Stated task.
Revise the records below so that each instance of "Image resolution" reads "Screen resolution", keeping everything else unchanged.

=== Items ===

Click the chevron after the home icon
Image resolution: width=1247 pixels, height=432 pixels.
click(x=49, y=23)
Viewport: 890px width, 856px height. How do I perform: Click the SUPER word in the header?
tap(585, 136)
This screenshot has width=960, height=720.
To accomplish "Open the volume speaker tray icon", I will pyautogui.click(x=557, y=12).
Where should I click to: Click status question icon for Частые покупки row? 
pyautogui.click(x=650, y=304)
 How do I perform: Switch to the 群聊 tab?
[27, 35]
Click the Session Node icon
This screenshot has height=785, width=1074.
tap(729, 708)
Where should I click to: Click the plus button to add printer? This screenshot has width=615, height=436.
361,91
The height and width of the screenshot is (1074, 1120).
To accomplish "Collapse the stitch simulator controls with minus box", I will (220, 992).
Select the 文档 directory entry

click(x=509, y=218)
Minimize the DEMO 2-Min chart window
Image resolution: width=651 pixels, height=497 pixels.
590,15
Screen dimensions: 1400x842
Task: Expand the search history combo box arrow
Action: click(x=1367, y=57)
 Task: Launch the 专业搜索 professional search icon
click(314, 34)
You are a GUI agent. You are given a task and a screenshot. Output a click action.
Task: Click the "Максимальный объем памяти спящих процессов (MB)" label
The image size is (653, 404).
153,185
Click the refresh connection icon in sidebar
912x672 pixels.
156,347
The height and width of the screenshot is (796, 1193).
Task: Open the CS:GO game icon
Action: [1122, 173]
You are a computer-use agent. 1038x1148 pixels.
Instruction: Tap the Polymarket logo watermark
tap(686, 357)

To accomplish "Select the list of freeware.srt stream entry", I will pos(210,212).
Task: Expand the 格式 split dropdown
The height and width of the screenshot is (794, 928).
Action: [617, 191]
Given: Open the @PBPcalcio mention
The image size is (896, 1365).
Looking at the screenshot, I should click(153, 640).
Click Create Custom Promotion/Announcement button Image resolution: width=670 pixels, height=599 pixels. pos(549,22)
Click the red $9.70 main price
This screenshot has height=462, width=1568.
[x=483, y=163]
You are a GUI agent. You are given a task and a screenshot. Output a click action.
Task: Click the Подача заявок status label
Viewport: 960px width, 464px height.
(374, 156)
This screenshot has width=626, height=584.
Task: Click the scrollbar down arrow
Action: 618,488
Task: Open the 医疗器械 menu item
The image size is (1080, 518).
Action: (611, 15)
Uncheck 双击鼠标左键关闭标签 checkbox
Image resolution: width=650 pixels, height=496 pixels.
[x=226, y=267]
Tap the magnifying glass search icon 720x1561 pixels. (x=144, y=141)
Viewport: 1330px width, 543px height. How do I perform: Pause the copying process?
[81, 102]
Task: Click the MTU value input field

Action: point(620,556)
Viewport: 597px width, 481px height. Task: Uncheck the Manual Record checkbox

===

Task output.
Click the chevron after the home icon
Screen resolution: width=1247 pixels, height=432 pixels.
click(x=49, y=23)
Viewport: 890px width, 856px height. How do I perform: Click the SUPER word in the header?
tap(585, 136)
This screenshot has width=960, height=720.
To accomplish "Open the volume speaker tray icon", I will pyautogui.click(x=557, y=12).
Where should I click to: Click status question icon for Частые покупки row? 
pyautogui.click(x=650, y=304)
 How do I perform: Switch to the 群聊 tab?
[27, 35]
Click the Session Node icon
This screenshot has height=785, width=1074.
tap(729, 708)
Where should I click to: Click the plus button to add printer? This screenshot has width=615, height=436.
361,91
The height and width of the screenshot is (1074, 1120).
To accomplish "Collapse the stitch simulator controls with minus box", I will (220, 992).
Select the 文档 directory entry

click(x=509, y=218)
Minimize the DEMO 2-Min chart window
Screen resolution: width=651 pixels, height=497 pixels.
590,15
Screen dimensions: 1400x842
Task: Expand the search history combo box arrow
Action: click(x=1367, y=57)
 Task: Launch the 专业搜索 professional search icon
click(314, 34)
You are a GUI agent. You are given a task and a screenshot. Output a click action.
Task: Click the "Максимальный объем памяти спящих процессов (MB)" label
The image size is (653, 404).
153,185
Click the refresh connection icon in sidebar
912x672 pixels.
156,347
The height and width of the screenshot is (796, 1193).
Task: Open the CS:GO game icon
Action: [1122, 173]
You are a computer-use agent. 1038x1148 pixels.
Instruction: Tap the Polymarket logo watermark
tap(686, 357)

To accomplish "Select the list of freeware.srt stream entry", I will pos(210,212).
Task: Expand the 格式 split dropdown
The height and width of the screenshot is (794, 928).
Action: [617, 191]
Given: Open the @PBPcalcio mention
The image size is (896, 1365).
Looking at the screenshot, I should click(153, 640).
Click Create Custom Promotion/Announcement button Screen resolution: width=670 pixels, height=599 pixels. pos(549,22)
Click the red $9.70 main price
This screenshot has height=462, width=1568.
[x=483, y=163]
You are a GUI agent. You are given a task and a screenshot. Output a click action.
Task: Click the Подача заявок status label
Viewport: 960px width, 464px height.
(374, 156)
This screenshot has width=626, height=584.
Task: Click the scrollbar down arrow
Action: 618,488
Task: Open the 医疗器械 menu item
The image size is (1080, 518).
Action: (611, 15)
Uncheck 双击鼠标左键关闭标签 checkbox
Screen resolution: width=650 pixels, height=496 pixels.
[x=226, y=267]
Tap the magnifying glass search icon 720x1561 pixels. (x=144, y=141)
Viewport: 1330px width, 543px height. How do I perform: Pause the copying process?
[81, 102]
Task: Click the MTU value input field

Action: point(620,556)
Viewport: 597px width, 481px height. Task: Uncheck the Manual Record checkbox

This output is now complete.